Cinergie.be

Le Tombeau de l’amiante, chronique d’un désastre annoncé de Marie-Anne Mangeot, Nina Toussaint

Publié le 14/10/2021 par Kevin Giraud / Catégorie: Critique

Amiante. Si le mot lui-même fait, de nos jours, froid dans le dos, il n’en était pas ainsi il y a quarante ans en Belgique, alors que florissait l’industrie de transformation de ce minerai dans notre plat pays. Inconscience collective, ou bien déni des principaux acteurs de ce “désastre annoncé” ?

 
Le Tombeau de l’amiante, chronique d’un désastre annoncé de Marie-Anne Mangeot, Nina Toussaint

Retour d’abord aux origines : la matière. Elle est la raison d’être de tout ce film. Matière arrachée à la terre dans des mines à ciel ouvert gigantesques, visitées par les équipes à la fin des années 80. Matière fibreuse, poussière quasi impalpable et qui s’insinue pourtant dans les poumons de ces travailleurs, travailleuses, citoyens et citoyennes exposés.ées à l’amiante sans en connaître les risques. Et ce, durant des décennies. Matière des preuves enfin, amenées par les médecins, les scientifiques opposés à cette utilisation à outrance, révélant les dangers de l’amiante à coups de radiographies, de rapports accablants. Tout est matière dans ce film, jusqu’aux coupures de journaux, aux lettres, aux photographies que nous montre ces archives vidéos

Pour construire cette chronique audiovisuelle, cette “histoire” de l’amiante en Belgique, Marie-Anne Mangeot s’est plongée avec Nina Toussaint dans près de quarante années d’images, d'enquêtes et de témoignages. Des images récoltées déjà à l’époque dans le but de tirer la sonnette d’alarme, et aujourd’hui compilées avec ce même objectif. Un projet né de la rencontre entre la journaliste et la cinéaste au détour de l’an 2000 1, dont ce film constitue l’aboutissement, même si le combat continue.
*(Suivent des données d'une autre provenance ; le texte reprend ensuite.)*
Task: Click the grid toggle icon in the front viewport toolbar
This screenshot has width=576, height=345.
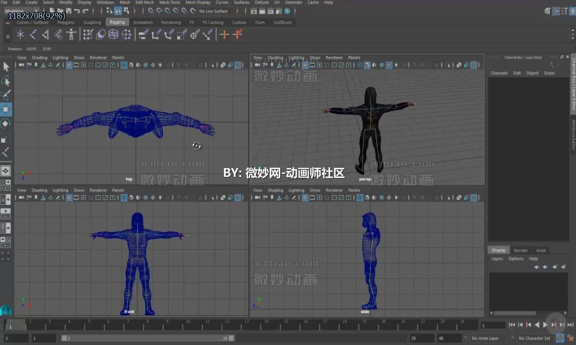Action: coord(69,197)
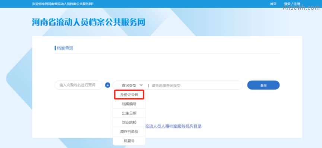This screenshot has width=322, height=148.
Task: Click the 查询类型 dropdown arrow icon
Action: 141,85
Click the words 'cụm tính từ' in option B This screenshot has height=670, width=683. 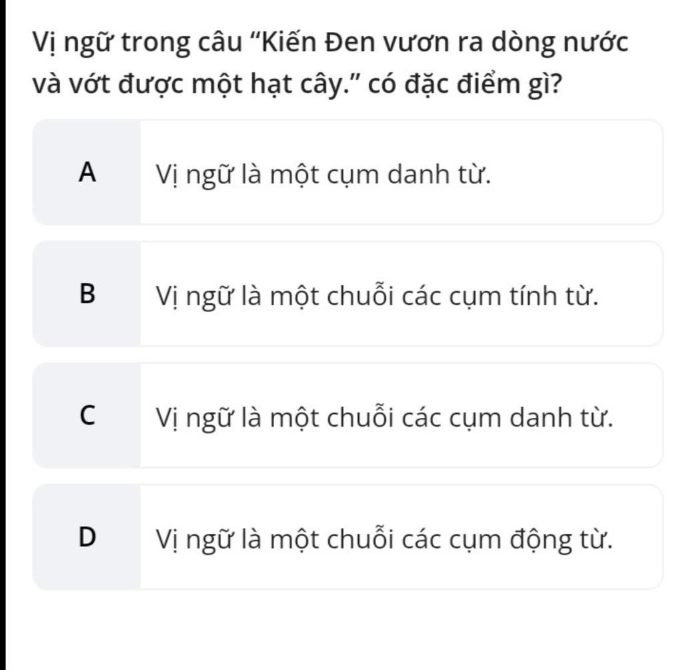pos(522,297)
Tout est matière on l’a dit, ou presque. Au-dessus de ces paramètres tangibles du récit s’affrontent la parole, immatérielle. Des vérités contre des mensonges, des intérêts syndicaux et des capitaux contre des humanités meurtries, des personnes contre des conglomérats.

Des mots contre des mots, comme nous le raconte la réalisatrice en voix-off. “Ils savaient.”, nous dit la journaliste. “Ils savaient”, nous montre la cinéaste. Et nous, au regard de ces témoignages et de ces preuves, comprenons aisément qu’elles savaient qu’ils savaient. Il fallait juste vouloir les entendre. Marie-Anne Mangeot, par son travail journalistique, a donné une voix à celles et ceux qui n’en avaient pas, a mis en lumière les contradictions d’une industrie qui se voile la face pour maintenir son profit, et d’institutions pour lesquelles le plein emploi passe avant la santé de l’individu. Une somme de preuves accablantes, de témoignages francs, de vérités pour contrer des mensonges. Exerçant avec minutie et rigueur son rôle de quatrième pouvoir, le média audiovisuel a récolté, disséqué, analysé, comparé et conclu.

 

Le documentaire, lui, synthétise et ravive le discours critique sur un code du travail encore très favorable au patronat chez nous, contrairement à d’autres pays européens. Une attaque argumentée implacable, tout en servant également de trace d’un passé encore proche où l’amiante, “c’était cool”. Un rappel nécessaire à l’heure où ce matériau est toujours utilisé dans de nombreux pays, et où les désamiantages de milliers de bâtiments sont encore à conduire en Belgique. Édifiant autant que terrifiant.

 

1 Marie-Anne Mengeot et Nina Toussaint collaborent sur l’émission “Les risques de l’amiante ne s’arrêtent pas aux portes des usines”, magazine Autant Savoir, RTBF, 12.10.2000.